**JOB**: Quote every line of the material below word for word, but leave out the pictures.

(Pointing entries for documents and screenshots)
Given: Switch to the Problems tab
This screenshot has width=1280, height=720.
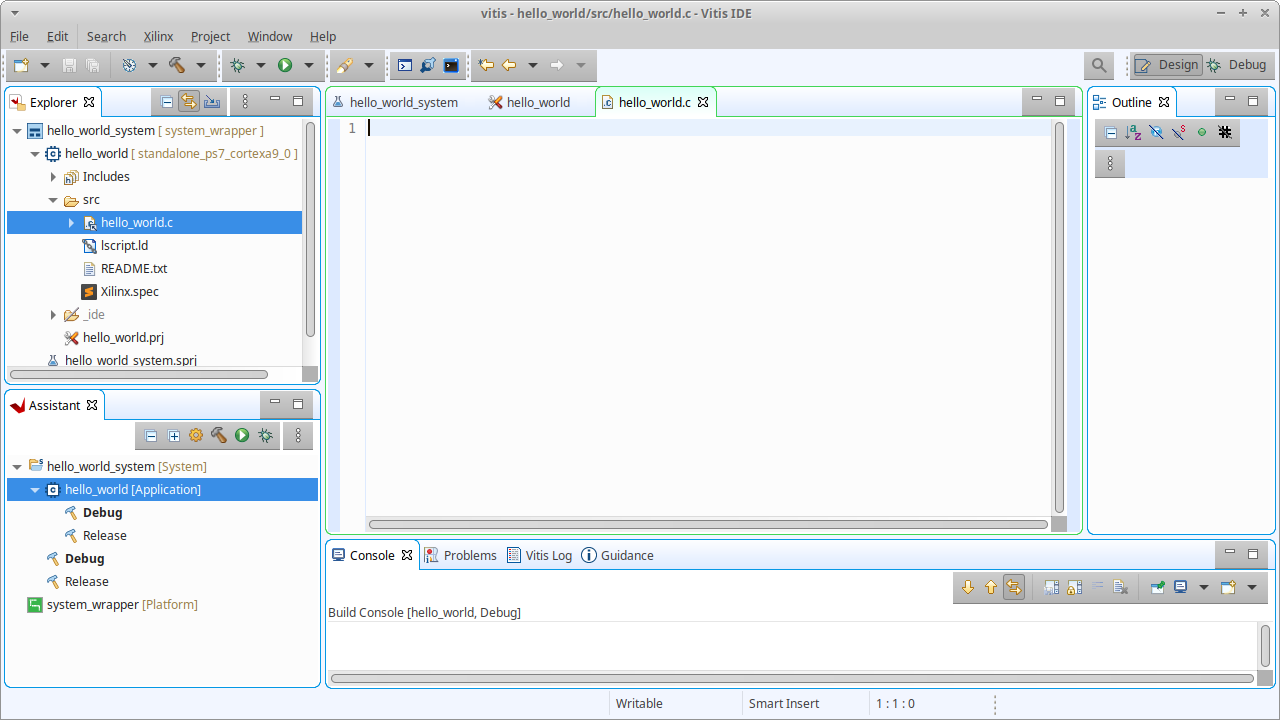Looking at the screenshot, I should (x=460, y=555).
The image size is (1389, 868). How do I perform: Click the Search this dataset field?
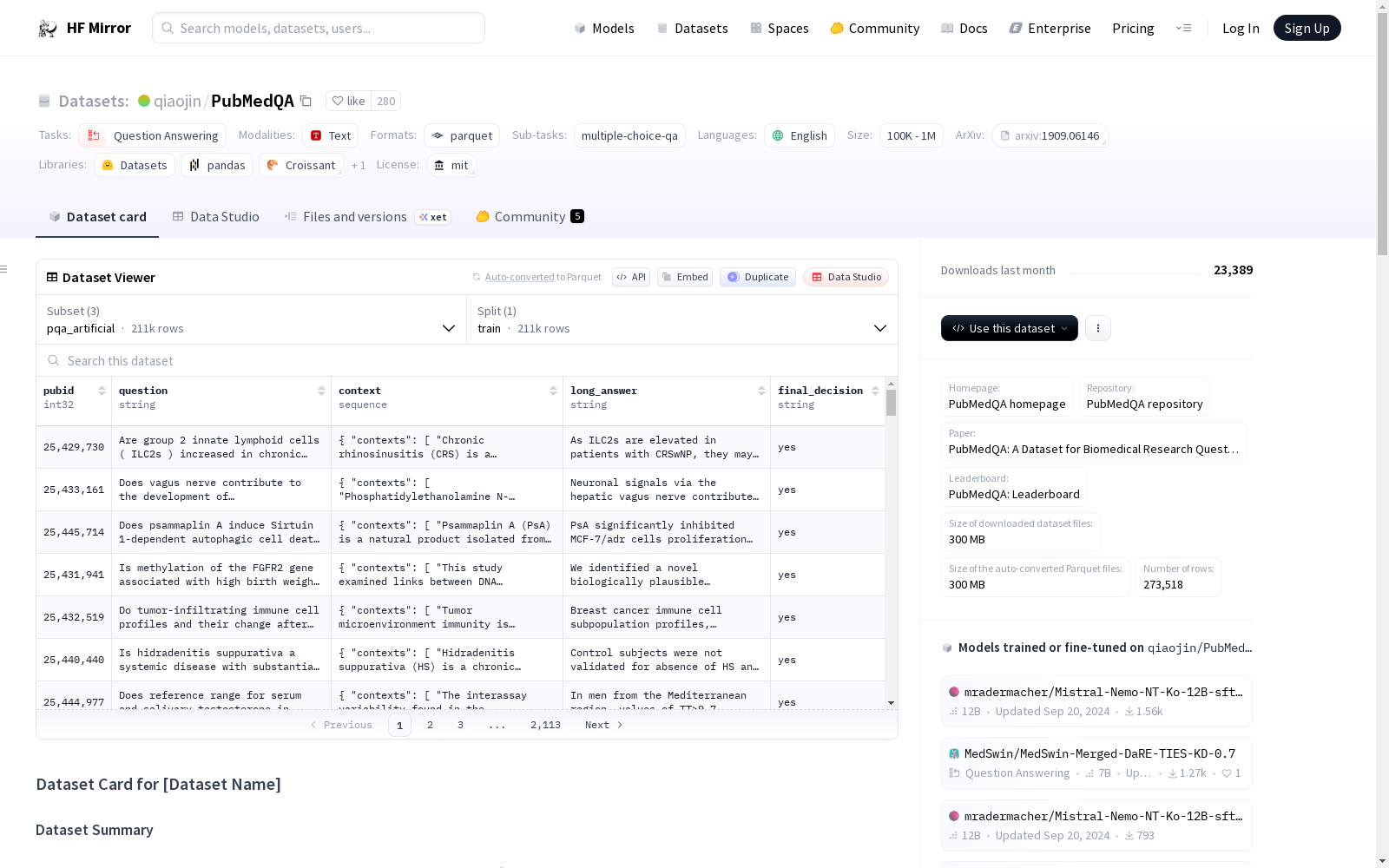coord(467,361)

**TASK ANSWER**:
Given: Switch to the Problems tab
This screenshot has width=1280, height=720.
Looking at the screenshot, I should (x=460, y=555).
The image size is (1389, 868). How do I perform: Click the Search this dataset field?
coord(467,361)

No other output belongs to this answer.